“奴婢只是想邀宠,怎么敢做出不知死活的事?”
万琳琅一边哭一遍道:“奴婢身上的药,只能让有情之人更和睦,却无法让无情之人动情,原本只是用作闺中情趣。”
“真正让王爷乱了分寸的,是另一种药!”
景王眉头一动,心中的怒意微微散去,“另一种药?”
“正是!”万琳琅连忙点头,“王爷那日怕是中了招,只是药量不重。恰好碰上奴婢前去邀宠,两种药物碰在一起,才导致王爷失了理智。”

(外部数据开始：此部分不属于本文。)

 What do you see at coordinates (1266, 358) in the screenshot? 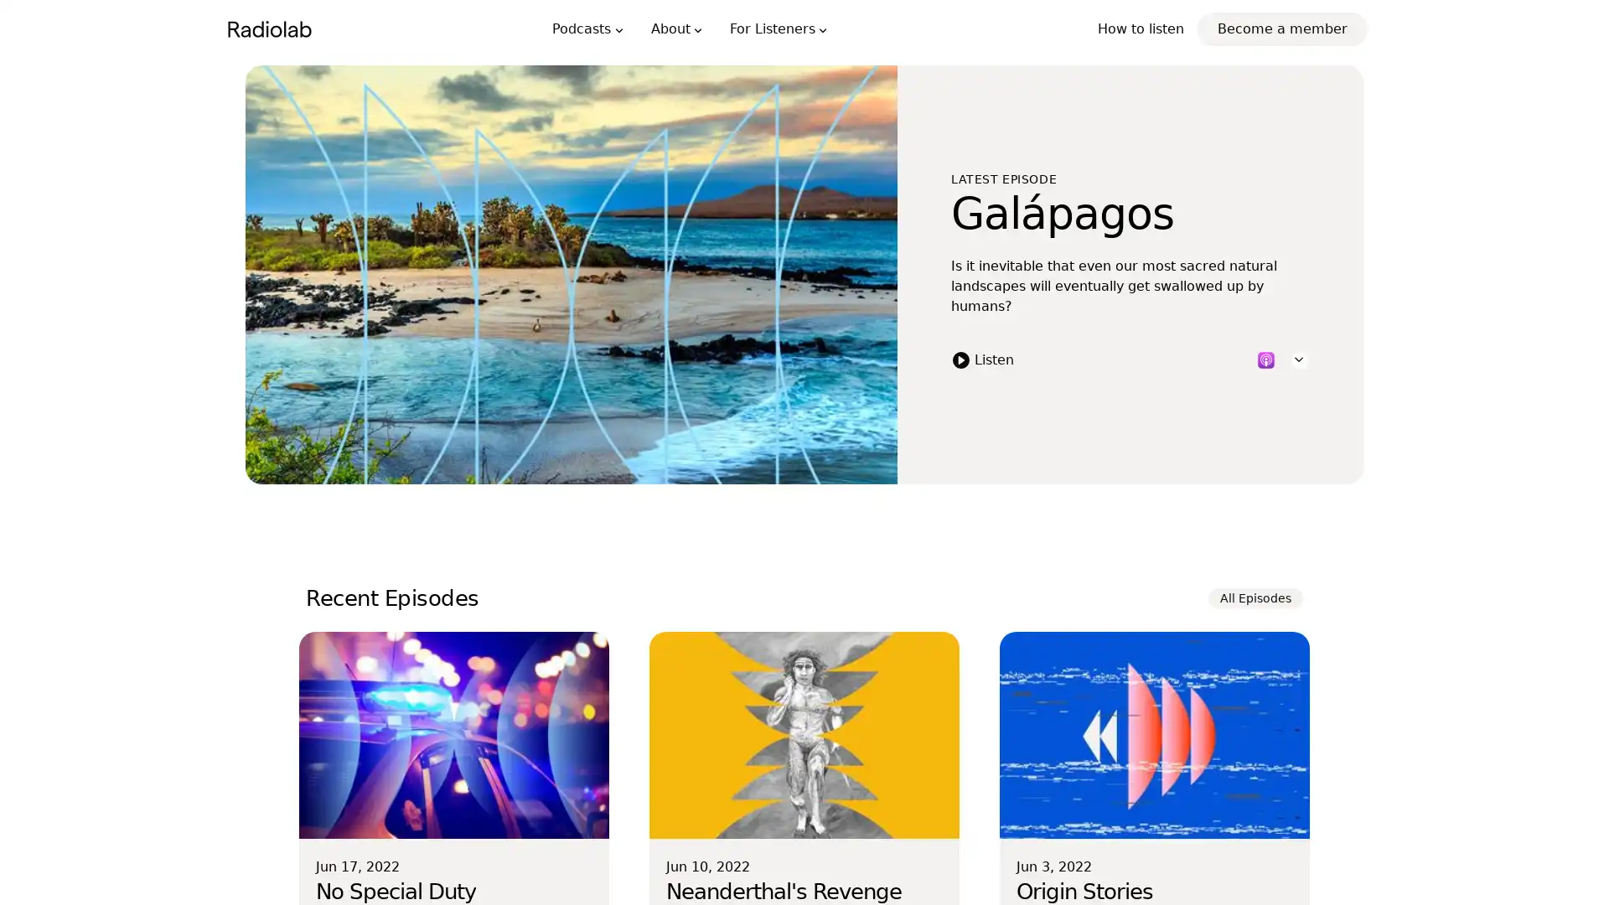
I see `Listen to this episode on Apple Podcasts` at bounding box center [1266, 358].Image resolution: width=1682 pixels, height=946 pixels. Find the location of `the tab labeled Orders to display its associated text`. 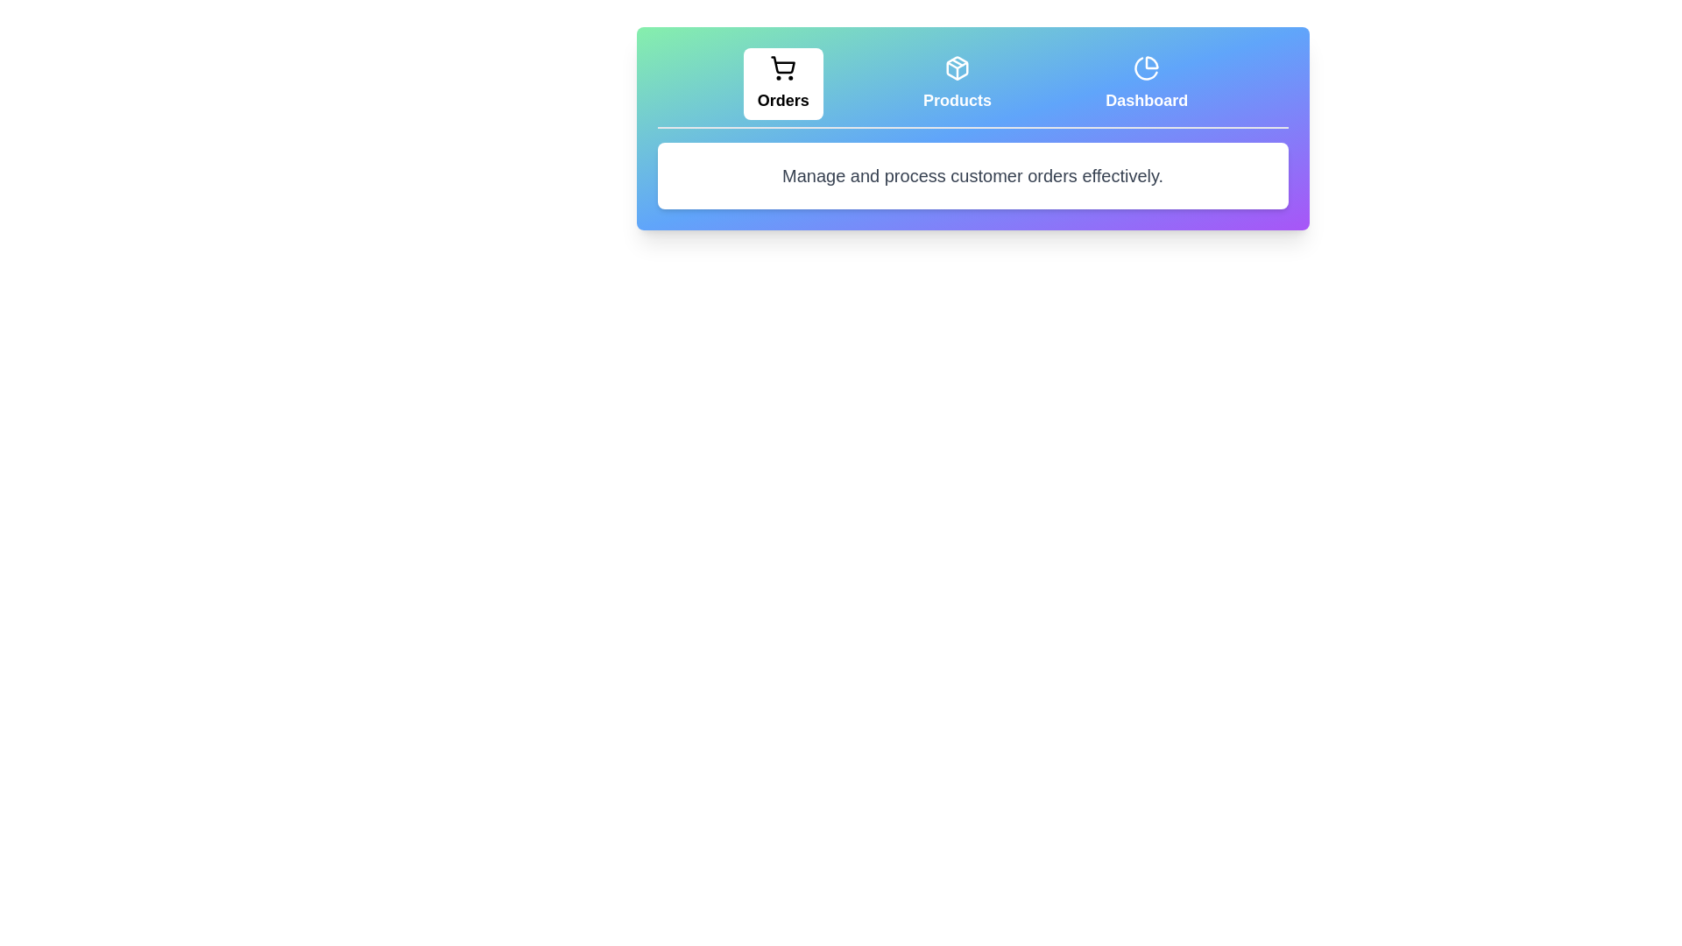

the tab labeled Orders to display its associated text is located at coordinates (782, 84).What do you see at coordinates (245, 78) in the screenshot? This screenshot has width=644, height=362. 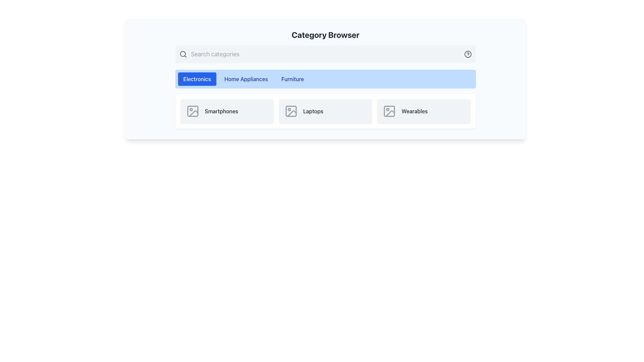 I see `the 'Home Appliances' tab button, which is styled with a blue font on a light background and is the second tab among three in the horizontal tab bar` at bounding box center [245, 78].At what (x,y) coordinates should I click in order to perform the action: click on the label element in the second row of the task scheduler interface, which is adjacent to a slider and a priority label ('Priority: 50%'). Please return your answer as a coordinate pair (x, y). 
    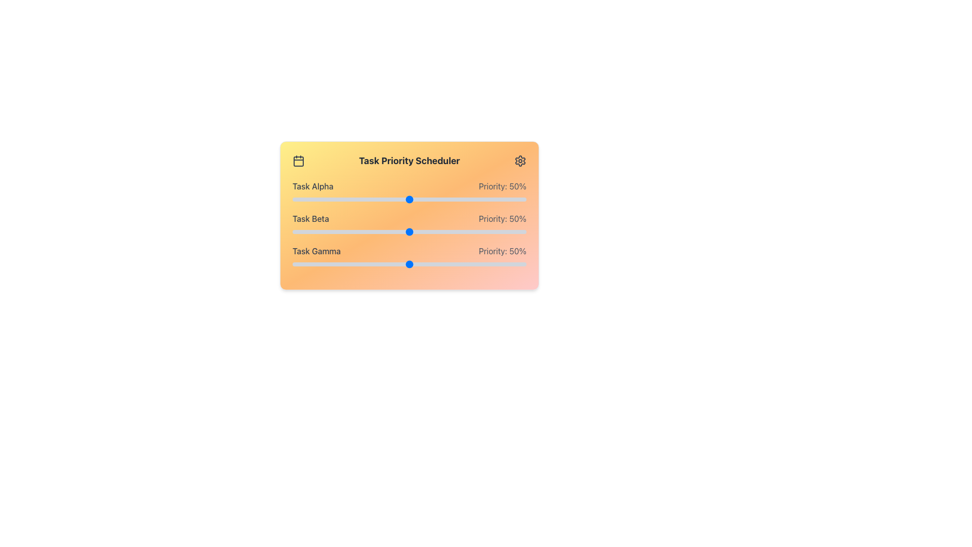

“王爷若不信奴婢,大可去查一查那日吃饭喝酒的地方。”
“奴婢若有半句虚,天打五雷轰,不得好死!”
万琳琅发誓时,泛红的眼底透着几缕狠意。
她说完话,满眼委屈的看向景王。
“奴婢一心爱慕王爷,才会自愿入王府做一个侍妾。”
“可入了府,王爷不知为何对奴婢不闻不问,府中人也都有苛待欺辱。”
“奴婢只能来求王爷的恩宠,机缘巧合下伺候了王爷,奴婢心里害怕,却也是是欢喜的。”
万琳琅一边抹眼泪,一边哭诉,“可谁知王爷恼了奴婢,偏又不责罚,让奴婢有冤无处诉。”
“奴婢不想一辈子不明不白的死在后院里,恰好腹中又有了王爷的骨血,才来拼这一次。”
景王眼神复杂的看向万琳琅。
万琳琅的邀宠法子确实上不了台面,但要说过错,也不算大过错。
主要还是伤了景王的脸面,惹的景王不喜。
如今她把事情挑破,又哭诉的这样凄惨,景王便是再多的气,也散了大半。
他只淡声道:“冬日里地上冷,先起来说话。”
万琳琅眼底绽放惊喜,“王爷这是原谅奴婢了?”
景王没说话,她自然也不敢多问,就当是景王默认了。